Pertanyaan retoris "Wa maa adraaka maa lailatul qadr?" berfungsi untuk membangkitkan rasa ingin tahu dan kekaguman pembaca. Dengan bertanya balik, Allah SWT mengisyaratkan bahwa kemuliaan malam ini melampaui pemahaman akal manusia biasa, menjadikannya misteri yang patut dihormati.
Pernyataan bahwa malam Al-Qadr lebih baik daripada seribu bulan (sekitar 83 tahun) adalah penegasan statusnya yang tak tertandingi. Beribadah pada malam ini, dengan melakukan shalat, membaca Al-Qur'an, atau berzikir, mendapatkan pahala yang jauh melebihi amal saleh yang dilakukan selama rentang waktu ribuan bulan tanpa malam tersebut. Ini menunjukkan betapa berharganya waktu tersebut bagi umat yang beriman.
Aktivitas utama pada malam Al-Qadr adalah turunnya barisan malaikat yang dipimpin oleh Ruhul Qudus (Jibril AS). Mereka turun bukan tanpa tujuan, melainkan membawa "setiap urusan" atau ketetapan Allah SWT untuk tahun yang akan datang.
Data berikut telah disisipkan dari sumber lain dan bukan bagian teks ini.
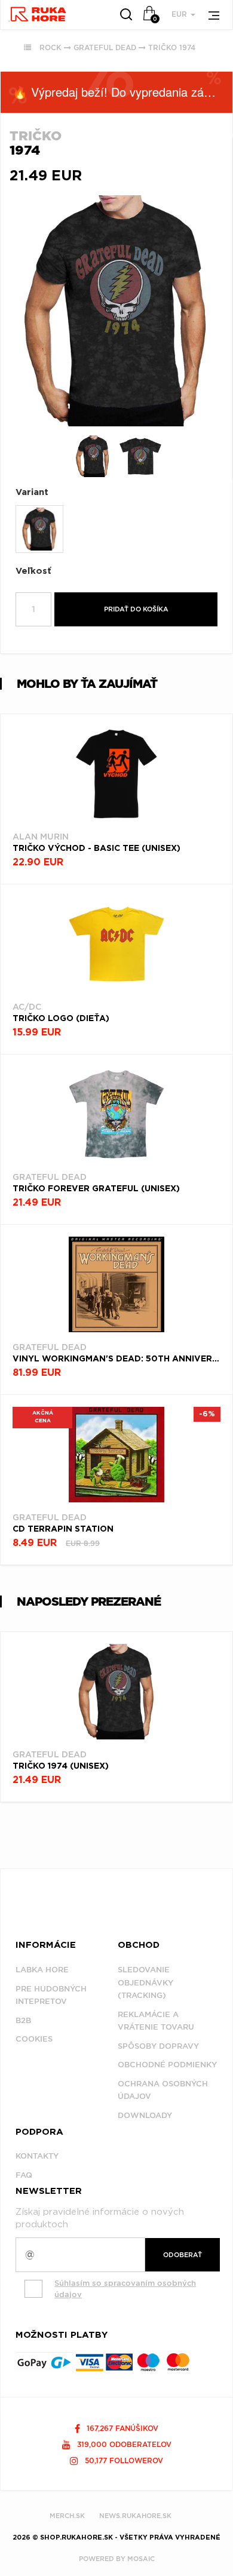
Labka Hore (42, 1969)
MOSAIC (141, 2559)
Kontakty (37, 2155)
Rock (50, 47)
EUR (180, 14)
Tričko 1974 (171, 47)
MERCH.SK (67, 2516)
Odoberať (182, 2255)
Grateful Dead (104, 47)
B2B (23, 2020)
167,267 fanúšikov (121, 2428)
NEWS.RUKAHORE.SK (135, 2516)
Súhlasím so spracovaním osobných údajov (125, 2289)
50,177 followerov (122, 2460)
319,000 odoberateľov (123, 2444)
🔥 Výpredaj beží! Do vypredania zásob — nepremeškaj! (122, 91)
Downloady (145, 2115)
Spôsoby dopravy (158, 2046)
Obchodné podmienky (167, 2064)
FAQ (24, 2175)
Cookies (34, 2038)
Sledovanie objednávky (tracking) (145, 1982)
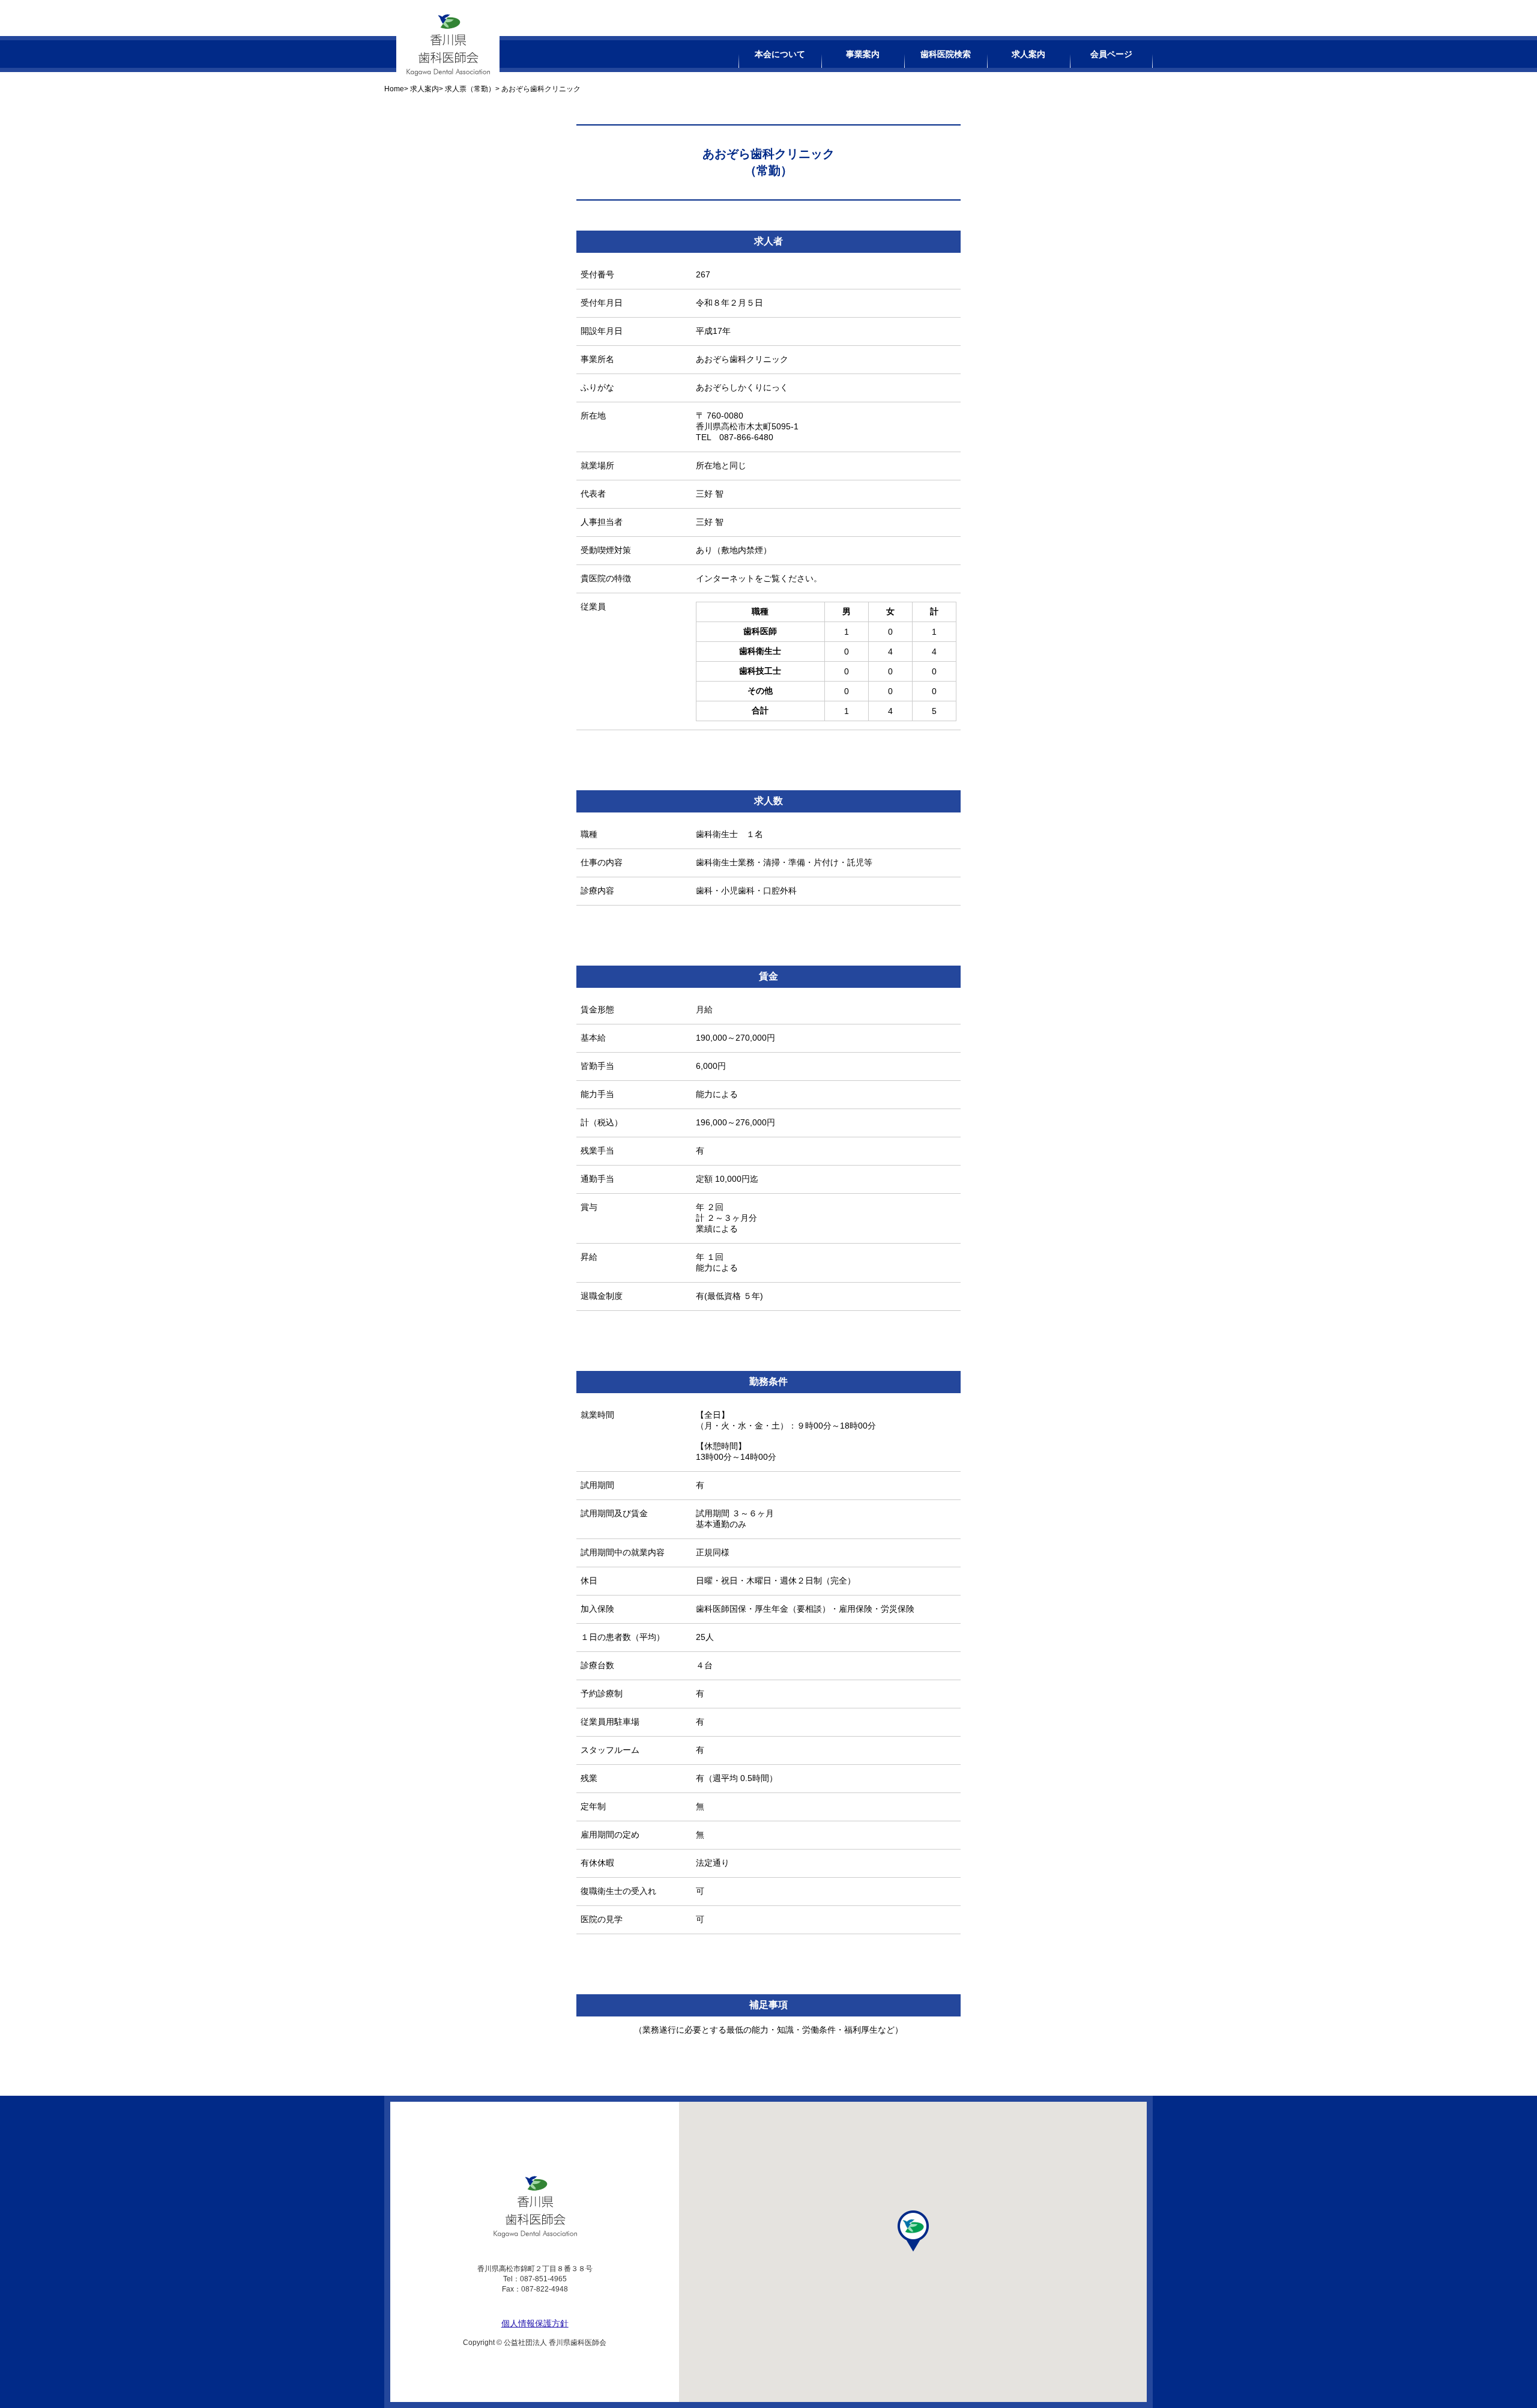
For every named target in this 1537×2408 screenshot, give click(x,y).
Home (394, 89)
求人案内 (1028, 54)
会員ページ (1111, 54)
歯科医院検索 (945, 54)
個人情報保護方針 (535, 2323)
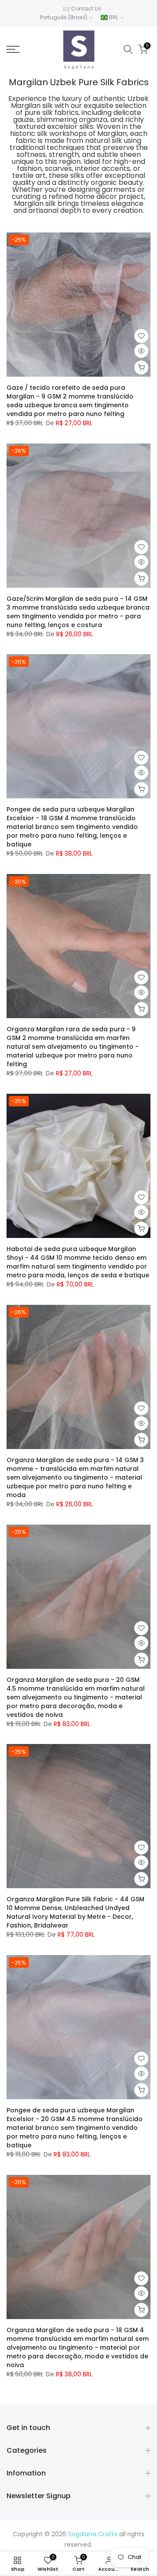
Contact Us (86, 8)
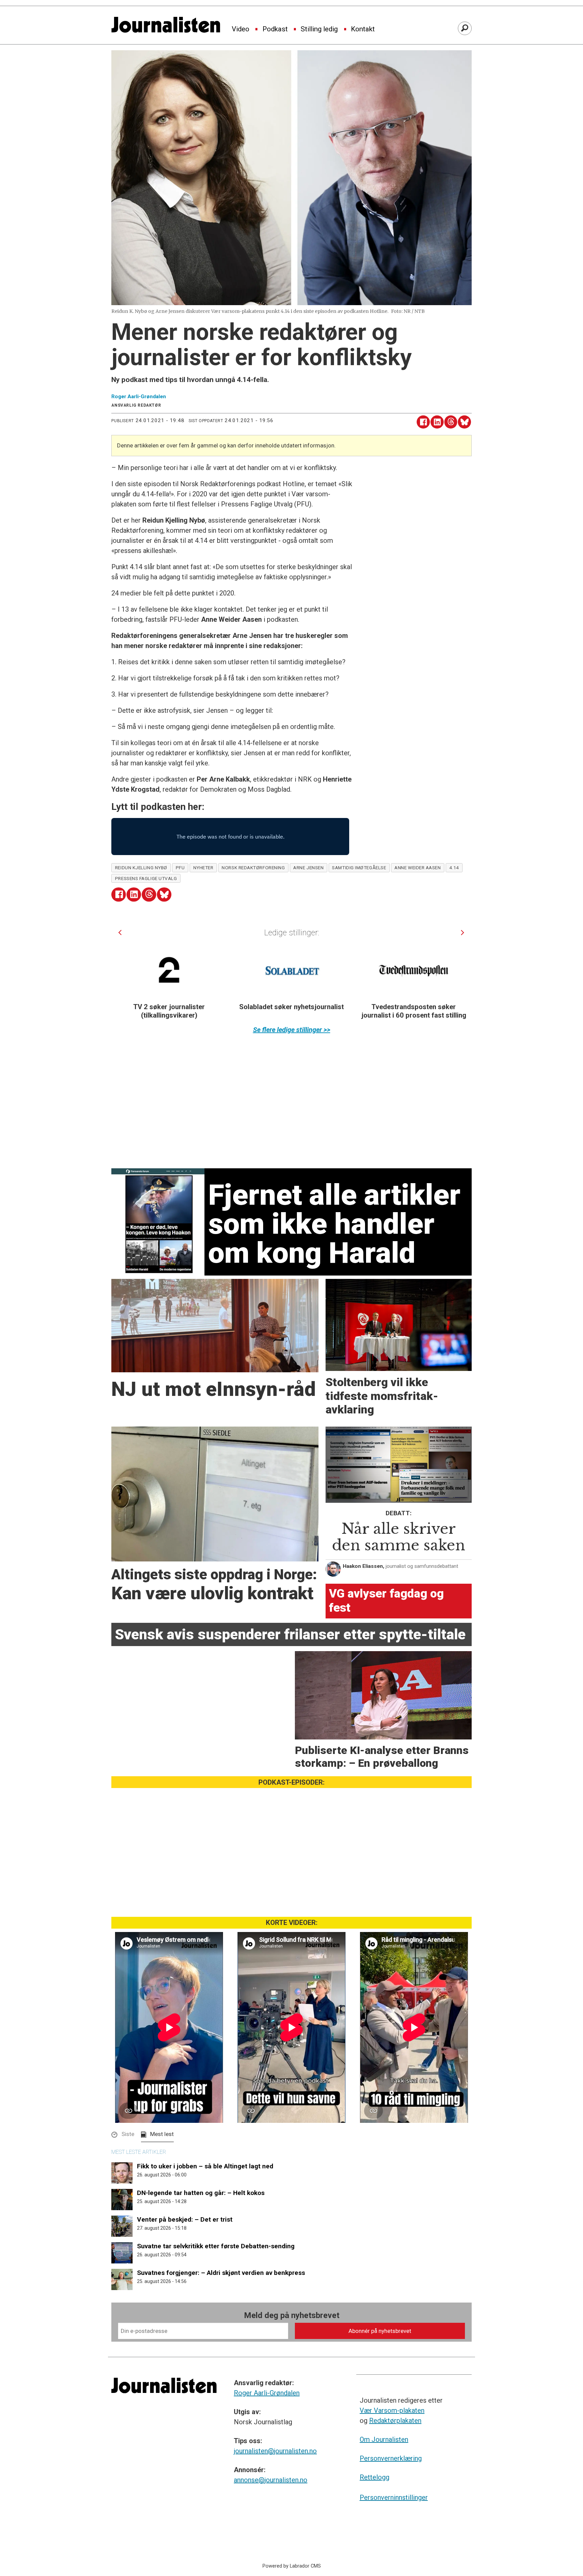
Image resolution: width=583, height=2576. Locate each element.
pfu (180, 867)
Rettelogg (374, 2477)
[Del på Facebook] (423, 422)
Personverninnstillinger (394, 2497)
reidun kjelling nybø (141, 867)
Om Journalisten (384, 2439)
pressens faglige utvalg (146, 878)
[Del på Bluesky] (464, 422)
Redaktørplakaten (395, 2421)
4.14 (454, 867)
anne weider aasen (417, 867)
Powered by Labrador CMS (291, 2566)
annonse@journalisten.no (270, 2480)
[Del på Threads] (450, 422)
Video (240, 29)
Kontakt (363, 29)
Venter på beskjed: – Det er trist (184, 2219)
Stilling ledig (319, 29)
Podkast (275, 29)
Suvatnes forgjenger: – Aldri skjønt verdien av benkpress (221, 2273)
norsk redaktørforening (253, 867)
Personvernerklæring (391, 2458)
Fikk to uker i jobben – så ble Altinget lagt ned (205, 2166)
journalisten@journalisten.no (275, 2451)
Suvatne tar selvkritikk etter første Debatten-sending (216, 2246)
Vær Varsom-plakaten (392, 2410)
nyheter (203, 867)
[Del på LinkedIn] (437, 422)
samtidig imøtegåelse (359, 867)
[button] (120, 932)
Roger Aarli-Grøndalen (267, 2393)
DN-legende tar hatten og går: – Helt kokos (201, 2193)
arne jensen (308, 867)
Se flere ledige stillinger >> (291, 1030)
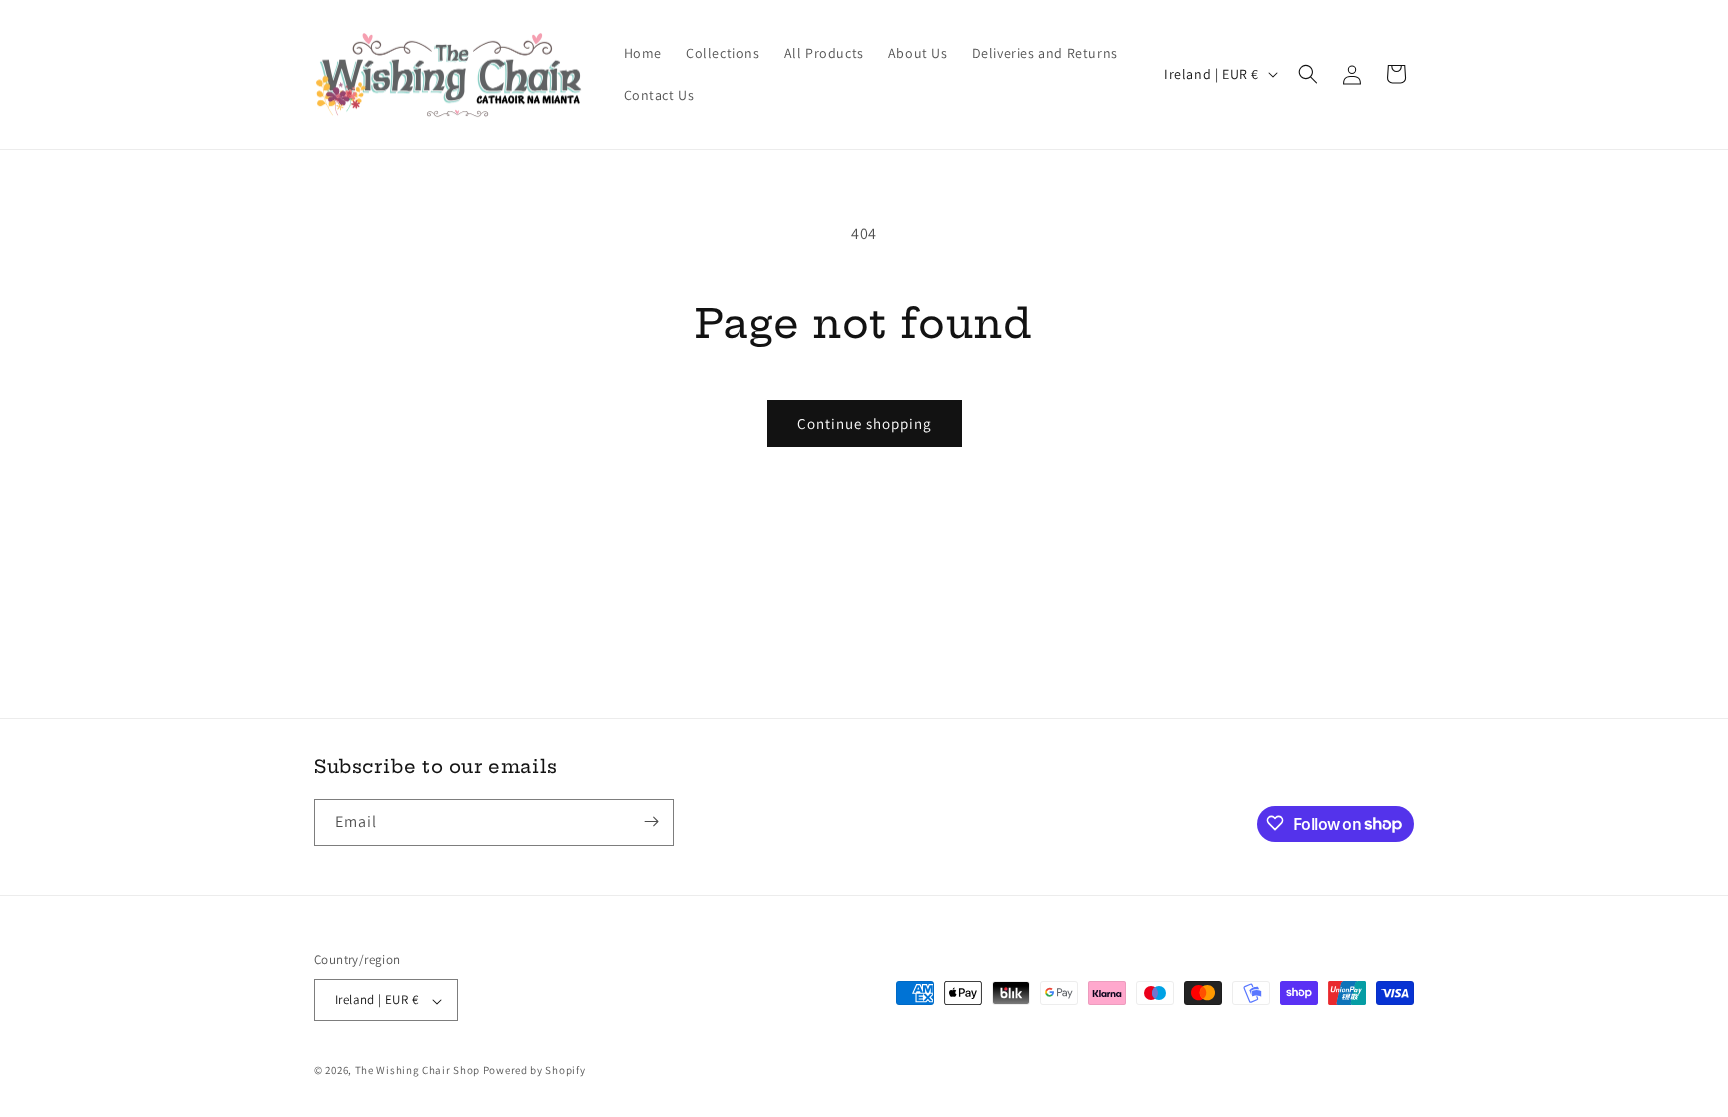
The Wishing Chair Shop (417, 1071)
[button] (1308, 74)
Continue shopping (864, 423)
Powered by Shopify (534, 1071)
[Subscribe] (651, 821)
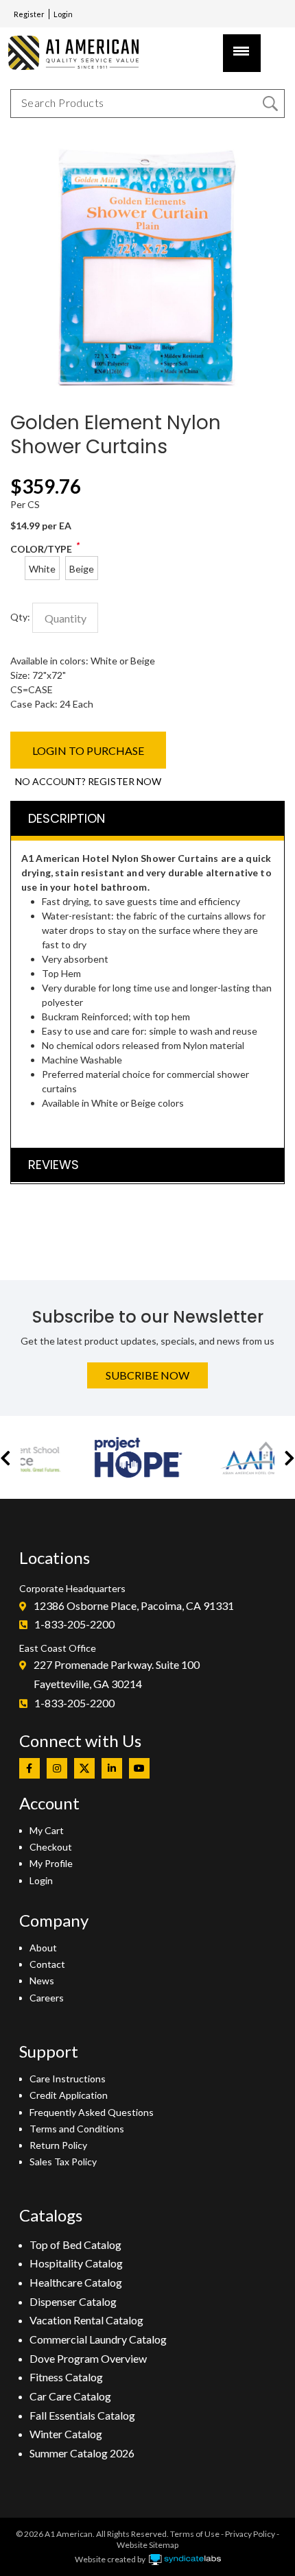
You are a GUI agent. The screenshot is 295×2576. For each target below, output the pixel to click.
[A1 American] (79, 52)
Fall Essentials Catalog (82, 2415)
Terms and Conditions (77, 2128)
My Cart (47, 1830)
Kehadiran malaikat dalam jumlah besar memberikan suasana ketenangan dan rahmat yang meliputi bumi.
Ayat penutup ini menegaskan tema utama malam itu: kedamaian ('Salaam'). Malam Al-Qadr adalah malam yang dipenuhi dengan rahmat, tanpa ada keburukan atau gangguan. Kedamaian ini berlangsung hingga waktu Subuh tiba. Ini adalah pesan pengharapan dan ketenangan bagi orang-orang yang menghidupkan malam tersebut dalam ketaatan.
Meskipun Al-Qur'an tidak menyebutkan tanggal pasti Lailatul Qadar, Nabi Muhammad SAW memberikan petunjuk bahwa malam tersebut berada di sepuluh hari terakhir bulan Ramadhan, khususnya pada malam-malam ganjil. Oleh karena itu, umat Muslim berlomba-lomba untuk melakukan iktikaf (berdiam diri di masjid) selama sepuluh hari terakhir tersebut.
Tujuan utama pencarian malam Al-Qadr bukanlah sekadar menemukan tanggalnya, melainkan memanfaatkan momentum spiritual yang luar biasa ini untuk mendekatkan diri kepada Allah SWT. Keutamaan ibadah di malam ini menjadi motivasi terbesar bagi setiap Muslim untuk meningkatkan kualitas amalannya di bulan Ramadhan, mengamalkan semangat yang terkandung dalam inti "Inna Anzalna"—yaitu penghargaan tertinggi terhadap Al-Qur'an dan perintah ilahi.